When I mentioned “orders of magnitude” I don’t have precise numbers; for that I 
would have to write a program that does exactly what the program is doing 
without HDF5: that is, read up to 20GB of input binary data (one file) and 
distribute it by several datasets (or several files, without HDF5), appending 
at some point a “slab” to them. So, the “orders of magnitude” is just my guess.

>So, I guess what I am saying is that I've got to believe it is possible
>to change the way NeXus uses HDF5 and/or the way HDF5 interacts with
>underlying storage (maybe by writing your own VFD), 

In this case the systems are Linux x86_64. The way NeXus is designed I think 
the behavior explained in the H5Map API is not possible. NeXus is designed so 
that one does not have to deal with “IDs” like HDF5, where we assemble all of 
them together, which allows great flexibility. 
In the case of NeXus, it is more “high-level” than HDF5. You have operations 
like

1. nxsfile.openData(dataset_name);
2. nxsfile.putSlab( data, start, size );
3. nxsfile.closeData();

which maintain internally a “current” HDF5 dataset ID (there is only one 
“current”); in this case these operations open and close the dataset (in HDF5 
terms), so I wanted to avoid precisely this.  In the H5Map API it is possible 
to keep open all these datasets that I want to append to. They are closed only 
at end and not continuously re-opened and re-closed a multitude of times. I can 
obtain the HDF5 dataset ID that I want to append to by looking the STL map by 
path.

Pedro


  ----- Original Message ----- 
  From: Mark C. Miller 
  To: HDF Users Discussion List 
  Sent: Tuesday, July 26, 2011 12:34 AM
  Subject: Re: [Hdf-forum] H5 Map - a HDF5 chunk caching API



  On Mon, 2011-07-25 at 17:49 -0700, Pedro Silva Vicente wrote:


  > However, due to the way the NeXus API was used, performance was very
  > slow. It was several orders of magnitude slower 
  > than using a plain binary file to save the experiment results, so one
  > question that come up was
  >  
  > “Why should I use HDF5 instead of a binary file, if it’s several
  > orders of magnitude slower?”
  >  
  > So, I implemented the 2 solutions explained.

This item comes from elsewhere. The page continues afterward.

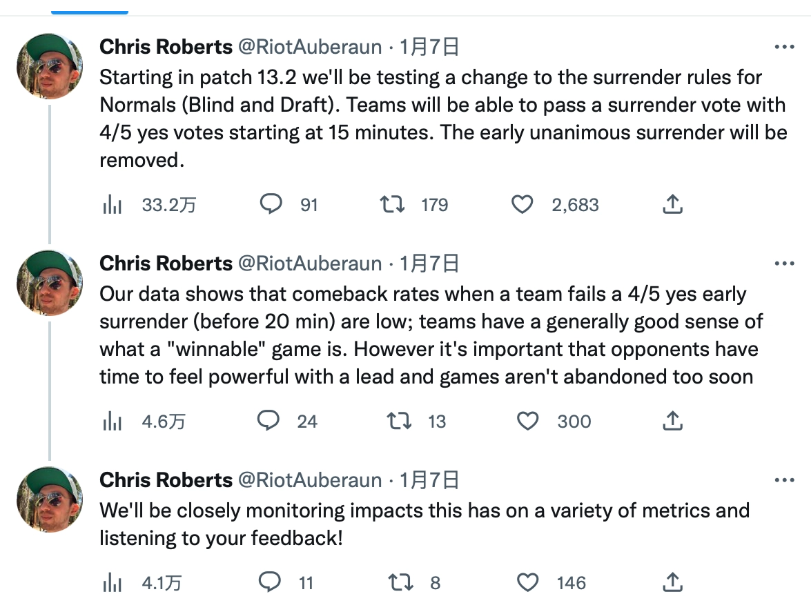Retweet the third tweet with 8 retweets

(x=400, y=583)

  Ok, thanks for context. That helps. If I recall though, the best of your
  two solutions resulted in only about a 65% speedup. Thats maybe a 2.2x
  speedup which is certainly a step in the right direction but hardly
  solves the 'orders of magnitude' problem you mention.

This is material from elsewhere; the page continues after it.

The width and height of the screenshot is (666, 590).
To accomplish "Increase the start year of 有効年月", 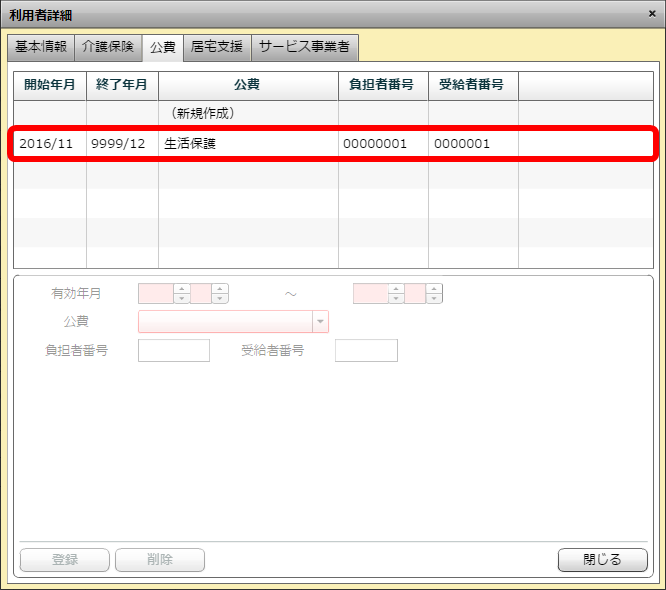I will tap(182, 289).
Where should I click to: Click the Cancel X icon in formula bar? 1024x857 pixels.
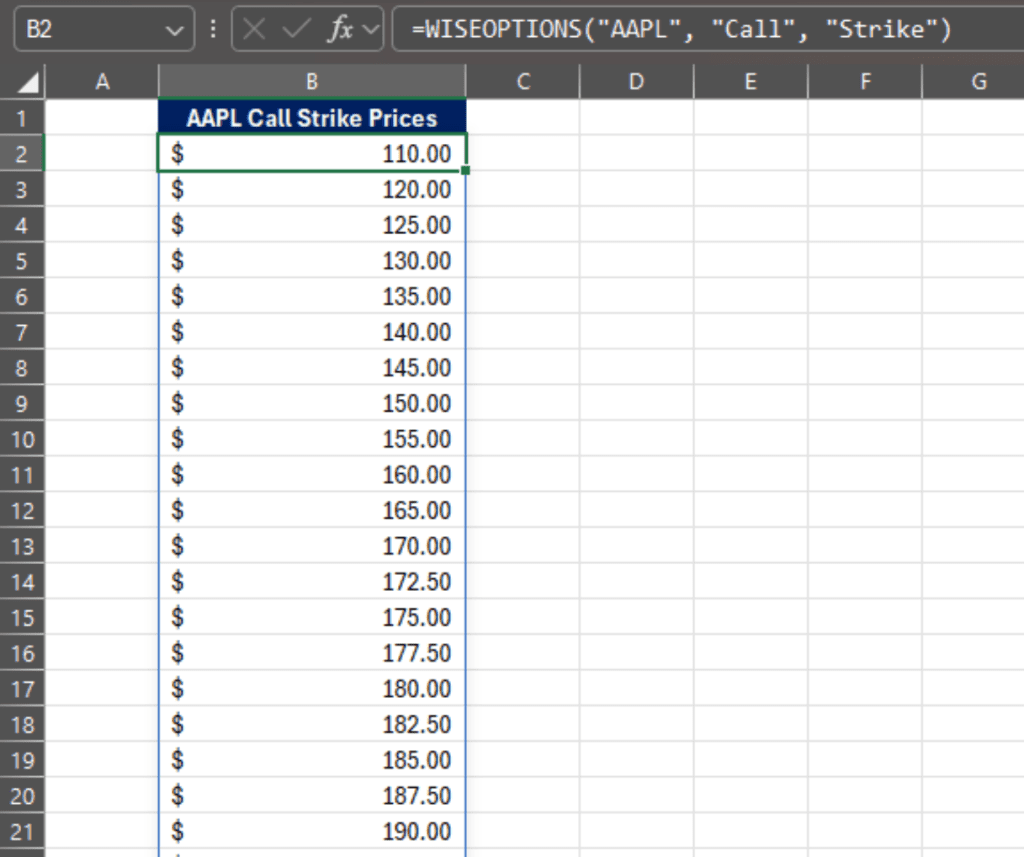pyautogui.click(x=255, y=30)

  Now, I've been using and comparing raw binary I/O and products like HDF5
  for many years. In all my experiences and depending on the size of the
  read/write requests, I have observed and have been willing to tolerate
  at most a 2-3x performance hit for using a 'high level' I/O library over
  what is achievable using raw binary I/O interfaces. And, honestly, the
  performance hit is usually less than 20-25% of raw binary bandwidth.
  That, that assumes the HDF5 library is being used properly and, in turn,
  the HDF5 library is using the underlying filesystem properly. I have
  seen situations where neither or both are not the case and indeed I have
  also seen orders of magnitude loss of performance. In fact, within the
  last year, we needed to write our a specialized Virtual File Driver
  (VFD) to get good performance on our BG/P system. Writing a new VFD for
  HDF5 wasn't necessarily simple. But, it was possible and doing so
  resulted in 30-50x performance improvement. On top of that, getting the
  applications to use HDF5 slightly differently I think can gives us
  another 2-3x performance improvement.

  So, I guess what I am saying is that I've got to believe it is possible
  to change the way NeXus uses HDF5 and/or the way HDF5 interacts with
  underlying storage (maybe by writing your own VFD), to address the
  'orders of magnitude' performance hit. Otherwise, I agree with you, why
  should anyone pay that kind of a price to use it?